Prove for integer $k \ge 0$, $$\frac1{(1 - x)^{k+1}}= \sum_{i=k}^{\infty}\binom{i}{k}x^{i-k}$$

I've looked up resources for generating functions. However, this specific example seems to be difficult to prove.

Answer 1

You can prove this directly! Begin with the (formal) geometric series $$ \frac{1}{1-x} = \sum_{i=0}^{\infty} x^i. $$ Note that $$ \frac{d}{dx} \left[ \frac{1}{1-x} \right]= \frac{1}{(1-x)^2}, $$ and by induction,
$$ \frac{d^k}{dx^k} \left[ \frac{1}{1-x} \right] = \frac{k!}{(1-x)^{k+1}}, $$ for any $k \geq 0$.

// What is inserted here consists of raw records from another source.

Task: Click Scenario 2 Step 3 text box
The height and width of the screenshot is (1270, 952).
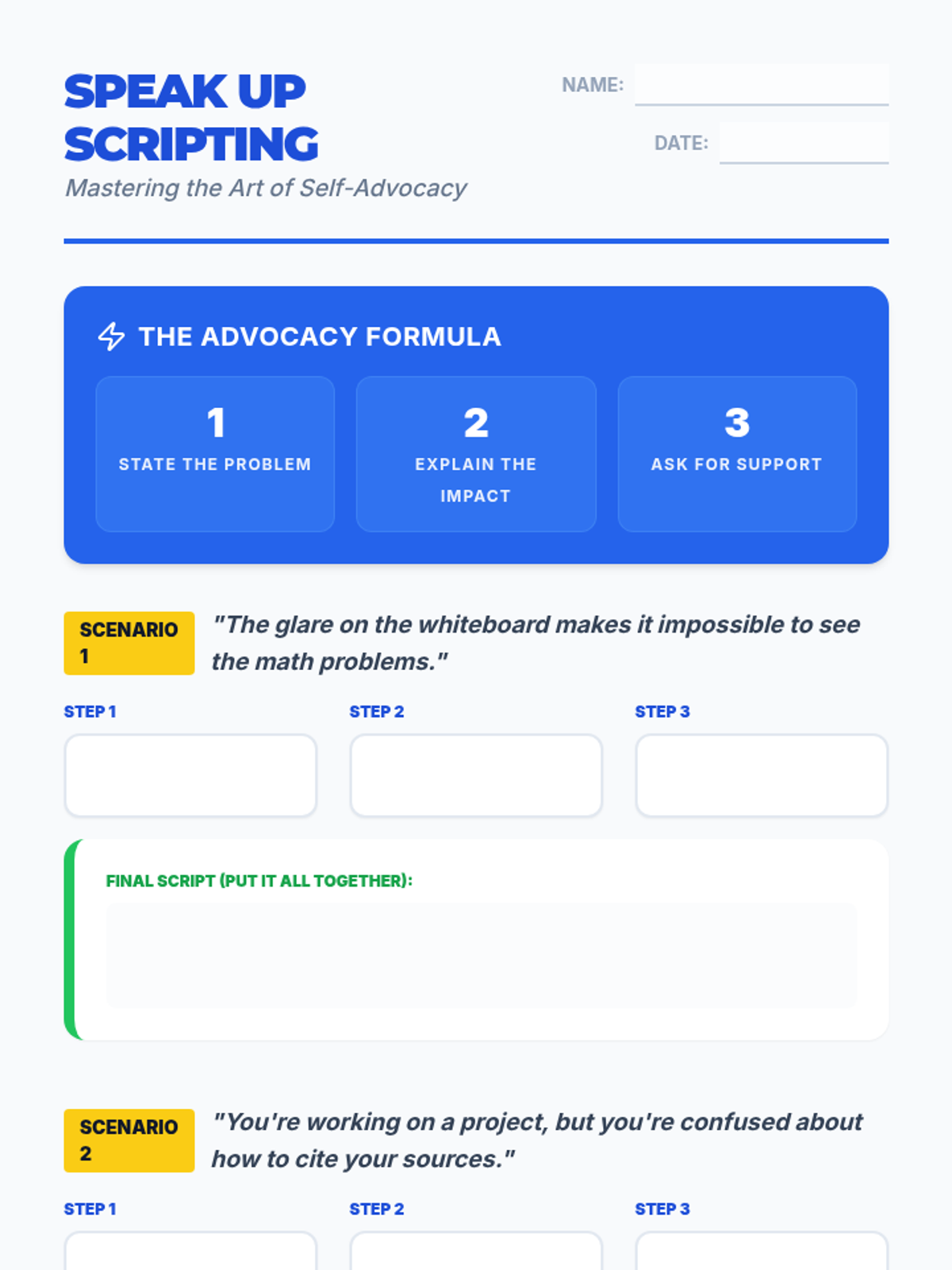Action: coord(762,1251)
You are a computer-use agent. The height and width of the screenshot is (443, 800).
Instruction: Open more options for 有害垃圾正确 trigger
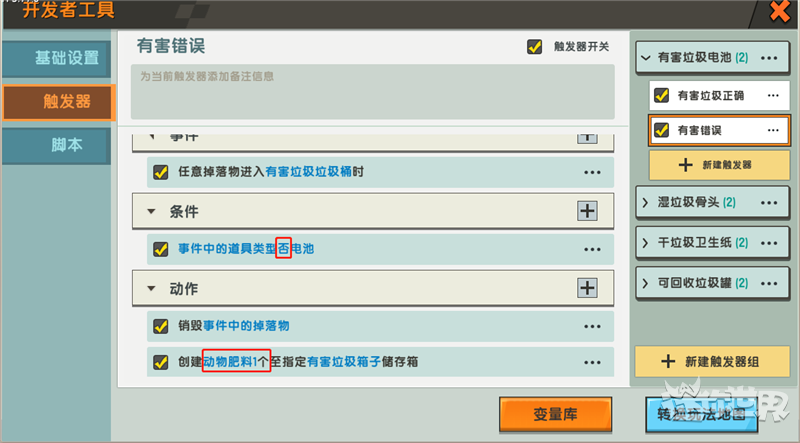pyautogui.click(x=773, y=95)
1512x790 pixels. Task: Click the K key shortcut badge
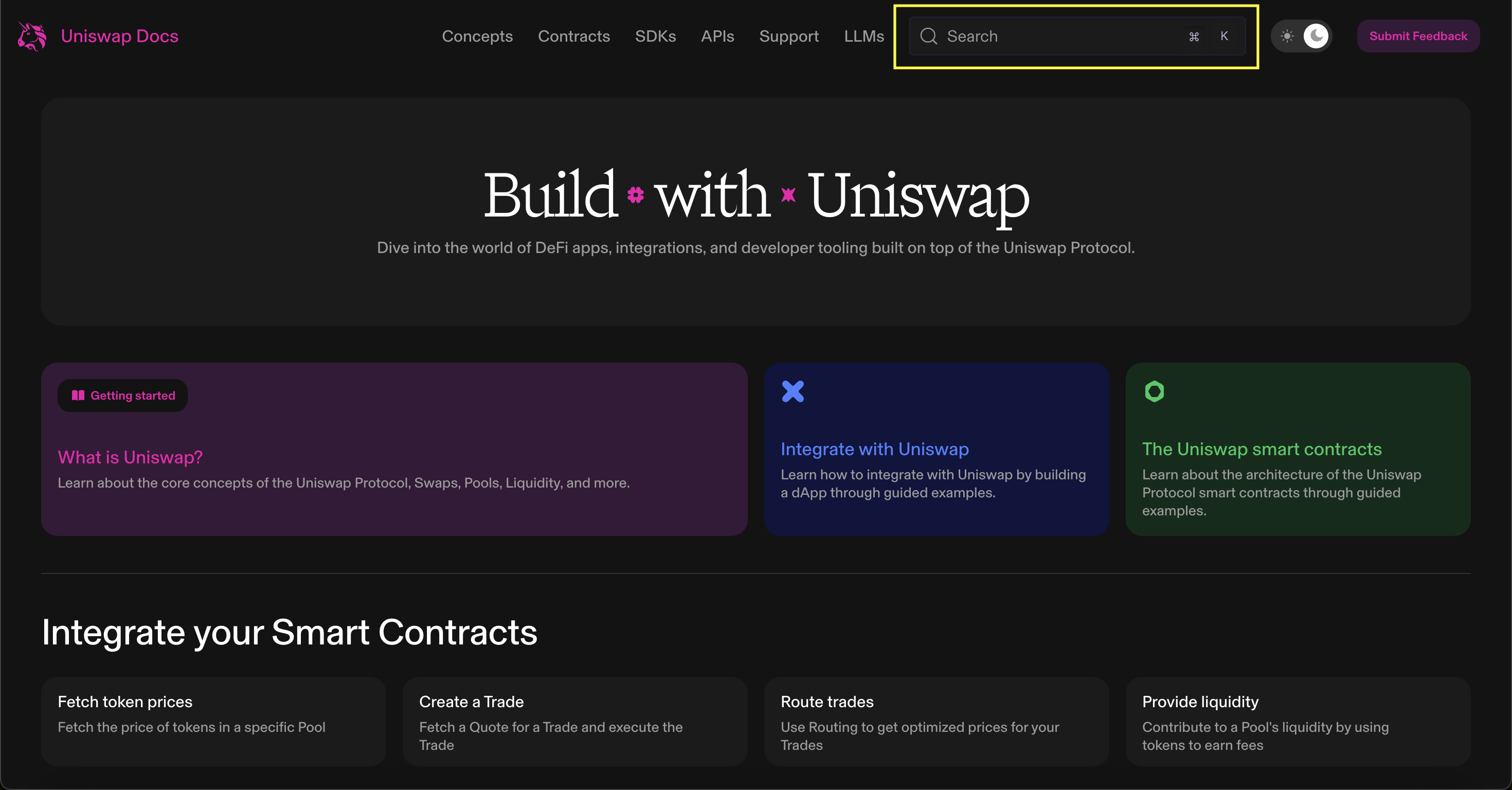pyautogui.click(x=1224, y=37)
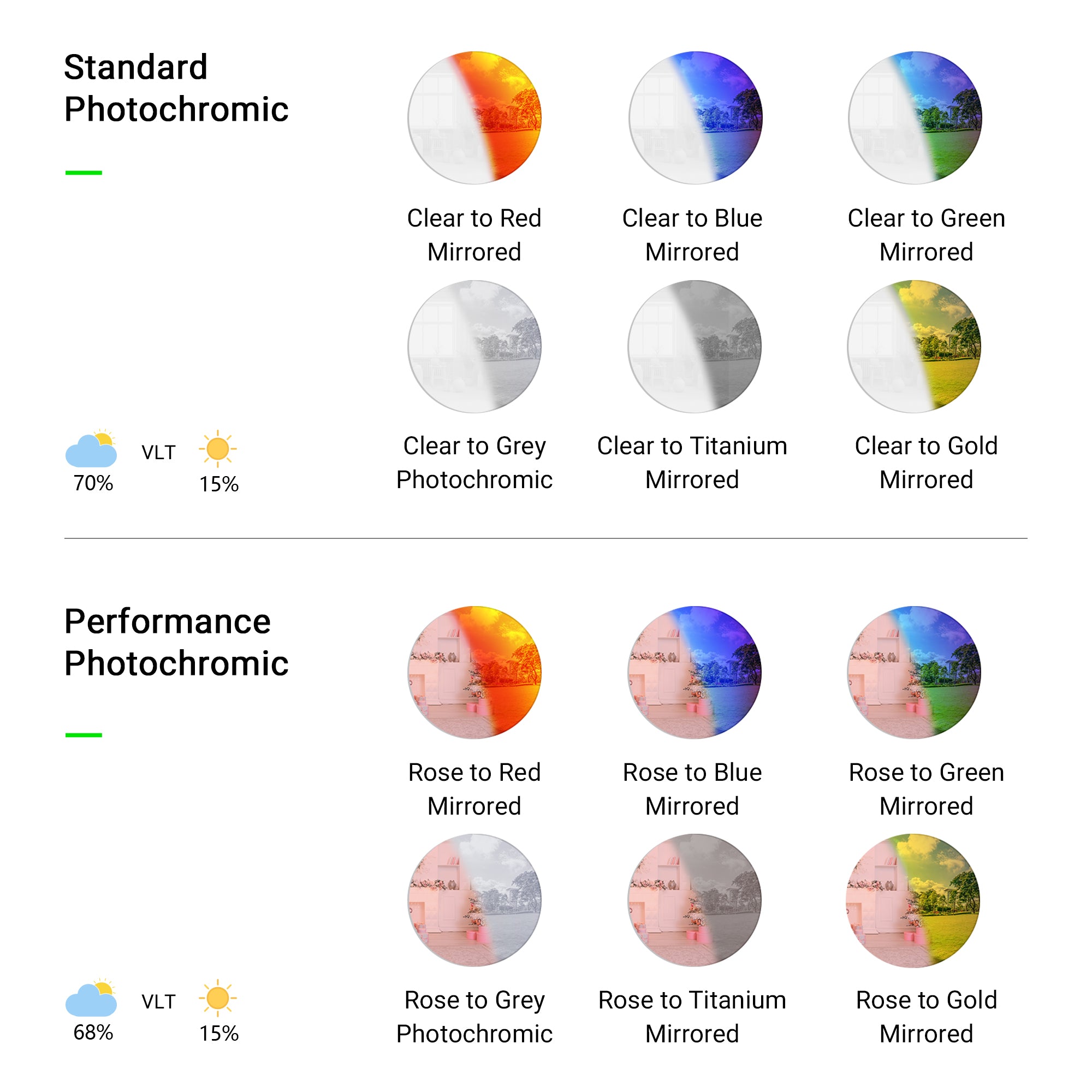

So it suffices to calculate the $k$th derivative of the geometric series. Note that for all orders $0 \leq i < k$, $$ \frac{d^k}{dx^k} \left[ x^i \right] = 0, $$ and for $i \geq k$ $$ \frac{d^k}{dx^k} \left[ x^i \right] = \frac{k \cdot (k-1) \cdots (k-i+1)}{i \cdot (i-1) \cdots 1} \, x^{i-k} = \frac{k!}{(i-k)!} \, x^{i-k}. $$ Thus, \begin{align} \frac{1}{(1-x)^{k+1}} &= \frac{1}{k!} \frac{d^k}{dx^k} \left[ \frac{1}{1-x} \right] \\[2pt] &= \frac{1}{k!} \frac{d^k}{dx^k} \left[ \sum_{i=0}^{\infty} x^i \right] \\[2pt] &= \frac{1}{k!} \frac{d^k}{dx^k} \left[ \sum_{i=k}^{\infty} x^i \right] \\[2pt] &= \sum_{i=k}^{\infty} \frac{1}{k!} \frac{d^k}{dx^k} \left[ x^i \right] \\[2pt] &= \sum_{i=k}^{\infty} \frac{i!}{k!\,(i-k)!} \, x^{i-k} \\[2pt] &= \sum_{i=k}^{\infty} \binom{i}{k} \, x^{i-k}, \end{align} as desired.